The patient Dr. Betts and his colleagues were ablating was a 62-year-old man (BMI 27) with persistent A-Fib. He first had developed persistent A-Fib back in 2001 which was controlled by drugs and cardioversion. In 2015 he had a PVI and a left atrial roof line using the Hansen Robotic ablation system which they were using at that time. He was OK for around 18 months. Then in 2018 he developed organized tachycardia/Flutter. He was cardioverted, but still developed recurrent palpitations which were very long lasting. He had an enlarged left atrium and high blood pressure. His ablation procedure today is a re-do.

Dr. Betts explained that the patient was under general anesthesia and that they were using Jet Ventilation for stability (see Jet Ventilation Live case Along with the Acutus mapping system, they were using the Ensite contact force sensing catheter for ablations.

The Acutus Medical AcQ mapping system received FDA approval Feb. 19, 2020. The second generation received FDA approval September 18, 2020.

Acutus AcQ Mapping System Very Fast, Real Time, and Non-Contact

It was amazing to watch them using the Acutus AcQ basket mapping catheter which moves around the left atrium without having to be in contact with the atrium wall (SuperMap program). It took them only two minutes to produce the left atrium 3D geometry and structure (and one minute of processing time). That was definitely the highlight of the live case.

The Acutus system uses non-contact global mapping (real time ultrasound) to collect high density points throughout the atria. For each SuperMap, they showed a two-screen display with a sinus “bin” on one side and a tachycardia bin on the other.

Flutter, High-Density Activation Mapping

They initially found right atrium Flutter in the patient which they ablated with a caviotricuspid isthmus ablation line. Then a right atrial SuperMap with Acutus confirmed caviotricuspid isthmus block.

They also found that one of the patient’s right pulmonary veins had reconnected which they fixed.

They paced the LAA. The Acutus SuperMap showed that the previous roof line was still blocked/isolated.

They induced a non-sustained flutter which degenerated into A-Fib after 90 seconds. The SuperMap was able to produce a high-density activation map that showed the transient flutter rotated clockwise around the mitral annulus. As these arrhythmias were not sustained, they were not targeted.

Time ran out before they could do much more. This case of long-standing persistent A-Fib was a real challenge, even with the best of equipment.

After the AF Symposium, Dr. Betts emailed me that his patient was discharged from the hospital the following morning in sinus. “He has done very well, with no arrhythmia recurrences after 11 months follow-up. He is off all antiarrhythmic medications.”

Acutus AcQMap Importance

This case of re-do ablation for multiple arrhythmia circuits showed how quickly the Acutus mapping system could create chamber geometry and collect high-density activation maps of sustained and non-sustained arrhythmias as well as assessing linear lesion conduction block with pacing.

Editor’s Comments:

The Acutus Medical AcQMap 3D Imagery, Mapping, and Navigation System (with SuperMap)

May Replace Contact Mapping: Non-contact mapping is a significant innovation in catheter ablation and may eventually replace existing contact mapping catheters and make ablations easier.

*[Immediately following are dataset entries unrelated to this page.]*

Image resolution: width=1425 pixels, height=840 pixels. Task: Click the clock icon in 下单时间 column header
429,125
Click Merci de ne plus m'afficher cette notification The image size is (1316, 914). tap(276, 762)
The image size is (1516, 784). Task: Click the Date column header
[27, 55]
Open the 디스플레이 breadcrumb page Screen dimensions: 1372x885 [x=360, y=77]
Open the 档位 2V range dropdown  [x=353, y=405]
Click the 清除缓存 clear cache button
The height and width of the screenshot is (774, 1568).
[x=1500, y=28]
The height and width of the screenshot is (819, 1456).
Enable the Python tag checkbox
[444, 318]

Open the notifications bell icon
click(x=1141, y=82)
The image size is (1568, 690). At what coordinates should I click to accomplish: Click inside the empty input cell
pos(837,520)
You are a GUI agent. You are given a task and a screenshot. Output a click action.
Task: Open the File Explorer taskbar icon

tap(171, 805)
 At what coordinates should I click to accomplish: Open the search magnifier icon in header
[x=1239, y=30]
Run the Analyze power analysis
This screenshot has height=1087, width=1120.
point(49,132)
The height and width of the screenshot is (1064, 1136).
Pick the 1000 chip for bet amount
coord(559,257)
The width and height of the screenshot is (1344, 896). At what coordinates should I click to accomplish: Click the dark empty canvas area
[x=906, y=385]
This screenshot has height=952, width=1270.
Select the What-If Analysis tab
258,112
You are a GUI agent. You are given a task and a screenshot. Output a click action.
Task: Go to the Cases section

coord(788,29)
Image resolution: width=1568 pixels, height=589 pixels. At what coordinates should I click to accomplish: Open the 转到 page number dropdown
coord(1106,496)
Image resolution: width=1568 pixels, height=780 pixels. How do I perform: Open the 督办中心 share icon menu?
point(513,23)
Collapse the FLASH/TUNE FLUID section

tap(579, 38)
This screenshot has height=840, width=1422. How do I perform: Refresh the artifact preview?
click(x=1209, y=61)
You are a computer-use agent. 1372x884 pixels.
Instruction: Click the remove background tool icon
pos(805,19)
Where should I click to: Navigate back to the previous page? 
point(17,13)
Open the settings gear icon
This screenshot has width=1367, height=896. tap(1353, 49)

It also seems to require less technical skill than in a traditional contact mapping system.

“Non-contact mapping is a significant innovation and may eventually replace existing contact mapping catheters.”—Steve Ryan

No Radiation & Instantaneous: Using ultrasound to produce a 3D rendering of the heart is innovative and could change the way the anatomy of the heart is generated for an ablation. And unlike a CT scan, it doesn’t use radiation. Also, unlike a CT scan, the ultrasound images of the heart are generated instantaneously in real-time.

Higher Resolution: Dipole Density mapping may prove to be a higher resolution system than current mapping systems.